Patient not ready for post operative radiation therapy Post operative radiation therapy is an integral component of BCS and if any patient is unwilling to undergo a radiation therapy, then a BCS cannot be done.
Cancer of the breast arises due to 'induced' genetic changes in the glandular and ductal cells of the breast, whatever be the 'inducing' agent, be it the female hormone estrogen, or be it anything else. These changes may be in a single cell, which ultimately replicate and form the tumour; or may be a part of a more generalized process, where all the cells have some form of changes which may ultimately culminate into a cancer. In a BCS, we remove the tumour with a surrounding normal margin of about 1 cm of so. But even ensuring a margin of 1 cm, what is the guarantee that no more cancer cells are remaining behind? And also, there will definitely be some chances atleast, that since a cancer has arisen in that breast, it can do so again from the remaining cells in that breast.
It was seen that if a wide excision lumpectomy was done, and if post operative rasiation therapy was not given, the chances of a cancer coming back in that breast were in the range of almost 25% to 40%, which is definitely very high and unacceptable.

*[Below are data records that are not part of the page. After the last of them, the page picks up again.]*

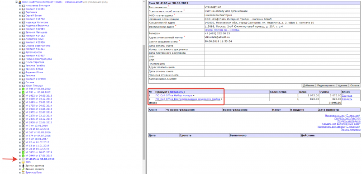Click the SMS folder icon
The height and width of the screenshot is (174, 362).
point(23,163)
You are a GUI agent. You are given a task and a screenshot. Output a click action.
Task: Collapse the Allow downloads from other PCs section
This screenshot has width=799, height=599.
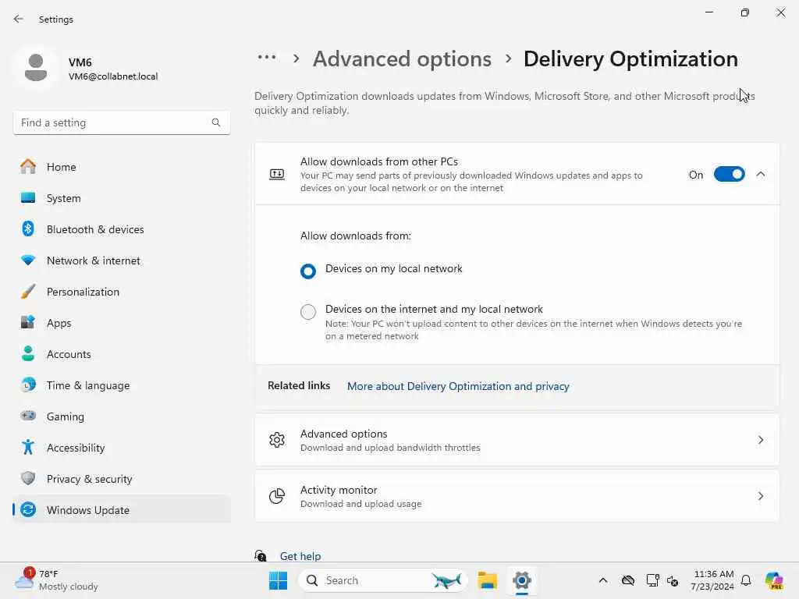761,175
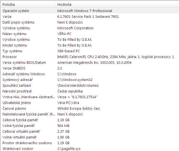Viewport: 179px width, 151px height.
Task: Select the Vrstva HAL row
Action: [x=90, y=97]
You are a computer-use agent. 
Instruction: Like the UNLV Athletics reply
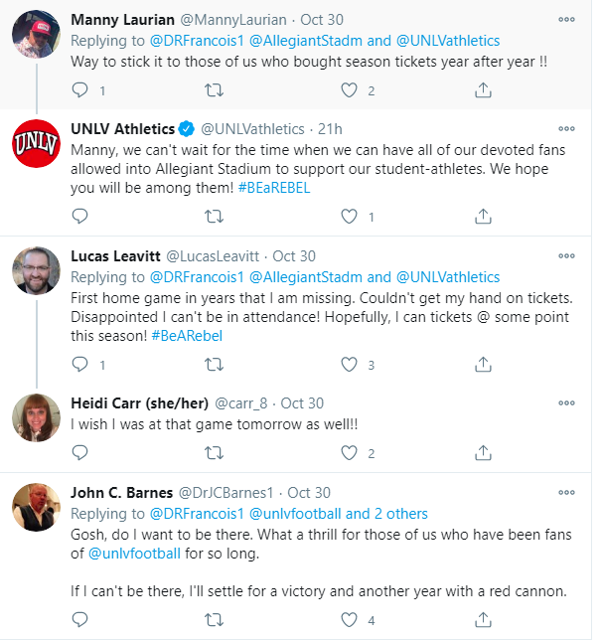tap(349, 216)
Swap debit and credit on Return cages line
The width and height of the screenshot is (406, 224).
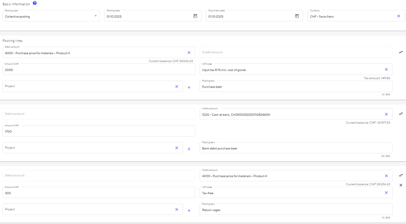click(401, 175)
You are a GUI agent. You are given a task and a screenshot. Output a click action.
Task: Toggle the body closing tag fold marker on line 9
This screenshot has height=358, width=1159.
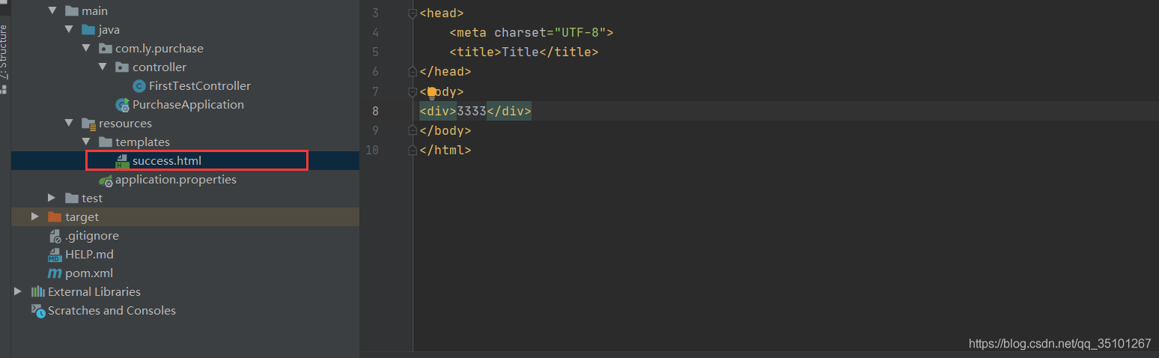point(412,130)
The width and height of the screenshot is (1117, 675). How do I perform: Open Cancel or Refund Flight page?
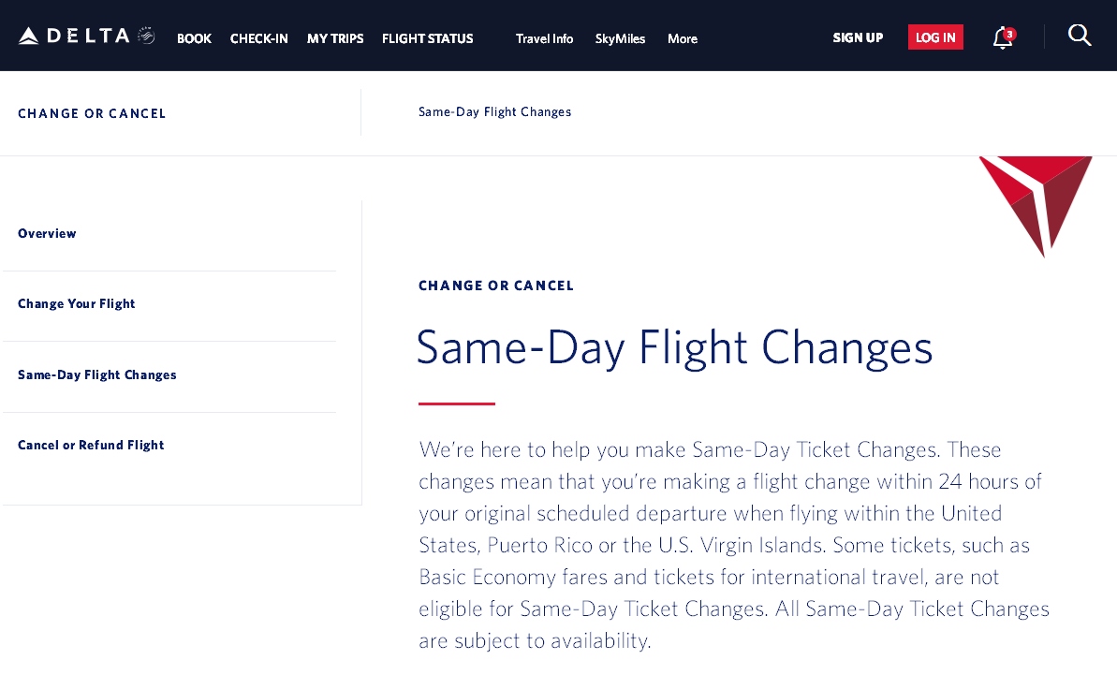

For this purpose, post operative radiation therapy was evaluated and it was found that after a post operative radiation therapy, the chances of recurrence come down to a mere 3% to 10%. Hence, post operative radiation therapy is an integral component of a BCS.
When the size of a tumour is large (but still operable), and the size of the breast is not relatively large, then BCS is a problem, since it will result in an unacceptable cosmetic result. In this situation, a Neo Adjuvant Chemo Therapy (NACT), can be given, which will reduce the size of the tumour, and then a BCS may be feasible. A majority of patients respond very well to NACT and will ultimately become feasible for BCS. If the size of the tumour doesn't shrink with NACT and the patient still desires breast conservation, then she must be counselled about other forms of reconstruction.
After a BCS with post operative radiotherapy, the chances of a 'local recurrence', meaning the chances of disease coming back in the same breast range from 3% to 14%. Though these chances of local recurrence are more than in a mastectomy, they do not affect the overall survival. So one should not be worried about this fact, and not go for mastectomy, just because chances of disease coming back are slightly higher.